« C’est vrai que certains chrétiens résistent plutôt bien au péché et s’abstiennent de tomber. Alors, si nous pouvons résister à tomber dans des péchés graves, je ne pense pas qu’un chrétien peut dire qu’il ne pèche jamais par omission ni en pensée. Ceci a des implications très pratiques dans nos vies. Lorsque nous exhortons un frère ou une sœur, si j’ai la prétention de ne plus pécher, je risque d’exhorter maladroitement. Ma prétention risque de paraître dans mon approche. Si je suis conscient que je pèche encore, je peux exhorter avec grande humilité. Je peux même dire à mon frère ou à ma sœur que je vais prier pour cette lutte et lui demander à son tour de prier pour moi dans mes luttes. […] Nous sommes des pécheurs. J’apporterais la nuance suivante : être pécheurs n’est plus notre identité, mais c’est encore notre état, notre situation, parce qu’il n’y a qu’un pécheur qui peut pécher. Les Écritures nous demandent de le reconnaître. »

 

Introduction

Dans les dernières semaines, nous avons regardé les moyens de grâce et, la semaine passée, nous avons vu que ces moyens fonctionnent ensemble, en synergie. Les moyens de grâce, c’est-à-dire de croissance chrétienne, sont la Parole de Dieu, la prière et la vie d’Église. Nous avions vu que la Parole de Dieu se comprend et se vit en Église. Nous allons maintenant voir que la prière doit se vivre avec la Parole de Dieu. La prière sans la Bible est une prière non inspirée, non dirigée par le Seigneur. La prière est la réponse du chrétien à la révélation de Dieu. Si je demande à Dieu de diriger ma vie, c’est qu’il a dit qu’il veut diriger nos vies. Ma prière n’est pas alimentée par mes désirs, mais par la Parole de Dieu.

Si je rends grâce au Seigneur pour la santé et toute sa providence à mon égard, c’est uniquement parce que la Parole de Dieu m’informe que c’est Dieu qui donne la santé et qui pourvoit à tous mes besoins. La prière est alimentée par la Parole de Dieu. Finalement, la prière se vit en Église. Combien de fois sommes-nous appelés à prier les uns pour les autres? Nous lisons souvent les épîtres en oubliant que les exhortations sont presque toutes à la deuxième personne du pluriel et non du singulier.

Nous sommes appelés à combattre ensemble dans la prière.

Le perfectionnisme

Il y a deux erreurs courantes concernant la sanctification. Le premier est une doctrine qu’on appelle le perfectionnisme. Cette doctrine a été amenée par John Wesley, le fondateur des Églises Méthodistes. Je vais en parler, parce que j’ai déjà entendu des propos sympathiques à cette doctrine dans notre Église.
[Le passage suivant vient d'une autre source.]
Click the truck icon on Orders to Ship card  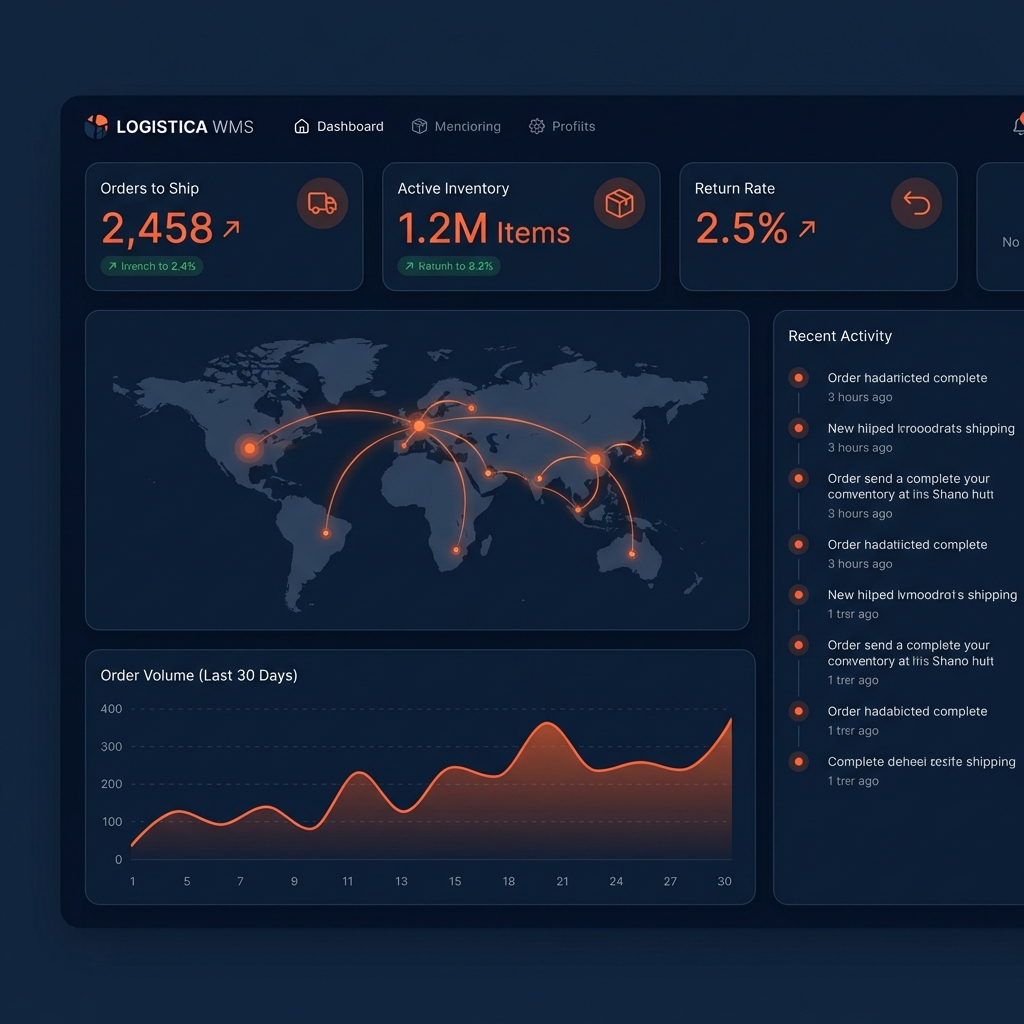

Selon le perfectionnisme, le chrétien peut devenir parfait dans cette vie ici-bas. Si la Bible nous demande de viser la perfection, d’y aspirer, elle ne dit jamais que cette perfection est atteignable dans cette vie-ci. Je vais revenir sur le verset sur lequel Gérard m’avait questionné.
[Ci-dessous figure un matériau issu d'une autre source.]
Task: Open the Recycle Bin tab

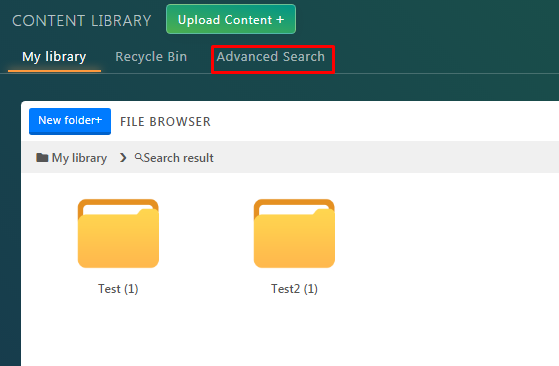Action: (x=151, y=57)
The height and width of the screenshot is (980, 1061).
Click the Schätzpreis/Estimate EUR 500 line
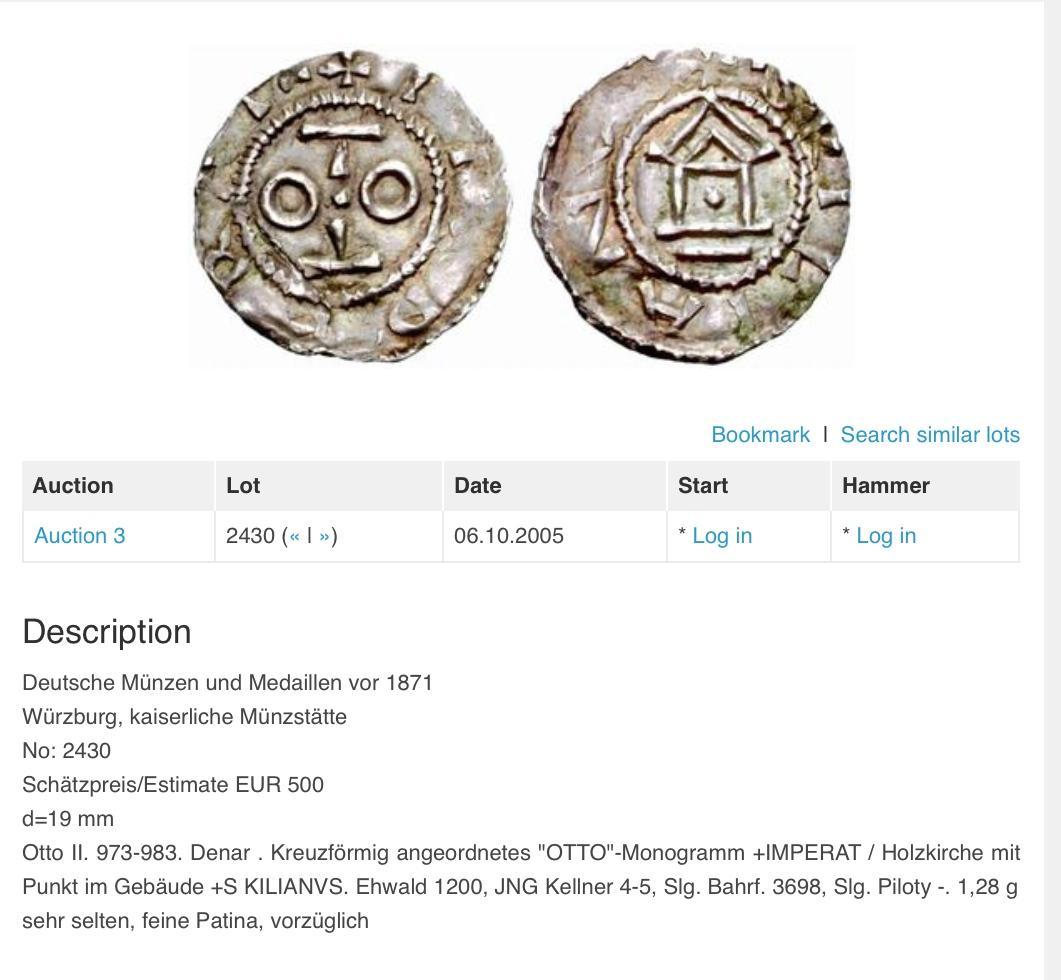click(x=173, y=785)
Ne soyez pas nombreux à vouloir être docteurs, mes frères, car vous savez que nous subirons un jugement plus sévère. Nous bronchons tous de plusieurs manières. Si quelqu’un ne bronche pas en paroles, c’est un homme parfait, capable de tenir tout son corps en bride. (Jacques 3.1-2)
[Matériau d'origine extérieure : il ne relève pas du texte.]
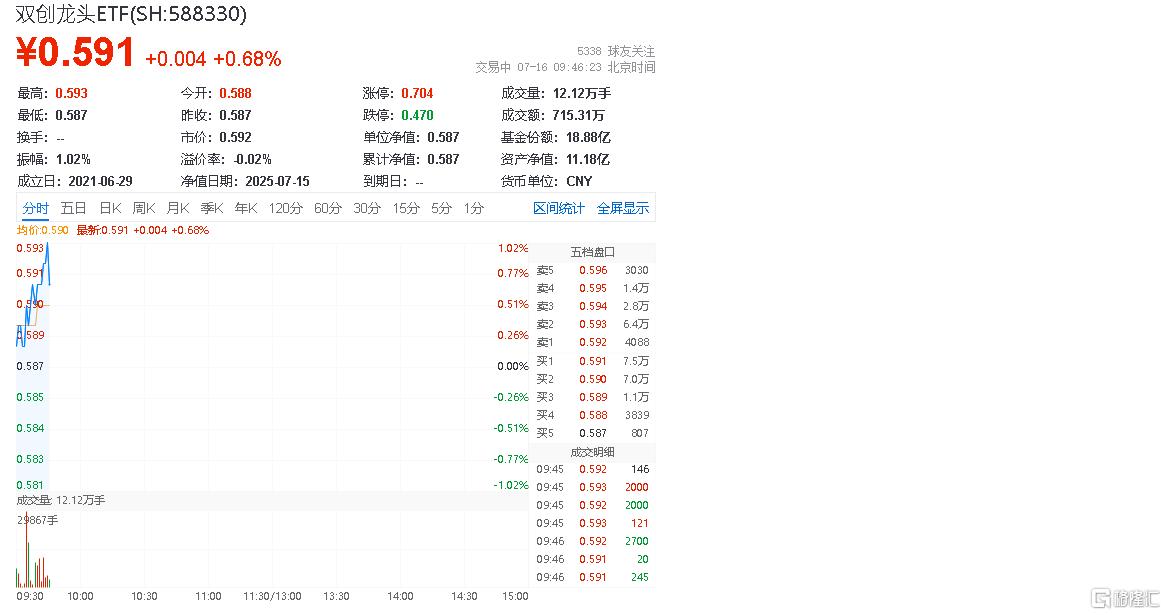Click the 10:30 time axis marker
Viewport: 1166px width, 615px height.
point(144,596)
Au verset 2 (Jacques 3.2), il manque un mot présent dans le grec et qui a une incidence très importante : ce mot est « car » ou « en effet ». Ce mot est important parce qu’il nous informe que le verset 2 (Jacques 3.2) expose la raison de ce qui est dit au verset 1 (Jacques 3.1). Je vais donc relire, mais comme il se doit, c’est-à-dire comme ça se trouve dans l’original :

Ne soyez pas nombreux à vouloir être docteurs, mes frères, car vous savez que nous subirons un jugement plus sévère. En effet, nous bronchons tous de plusieurs manières. Si quelqu’un ne bronche pas en paroles, c’est un homme parfait, capable de tenir tout son corps en bride. (Jacques 3.1-2)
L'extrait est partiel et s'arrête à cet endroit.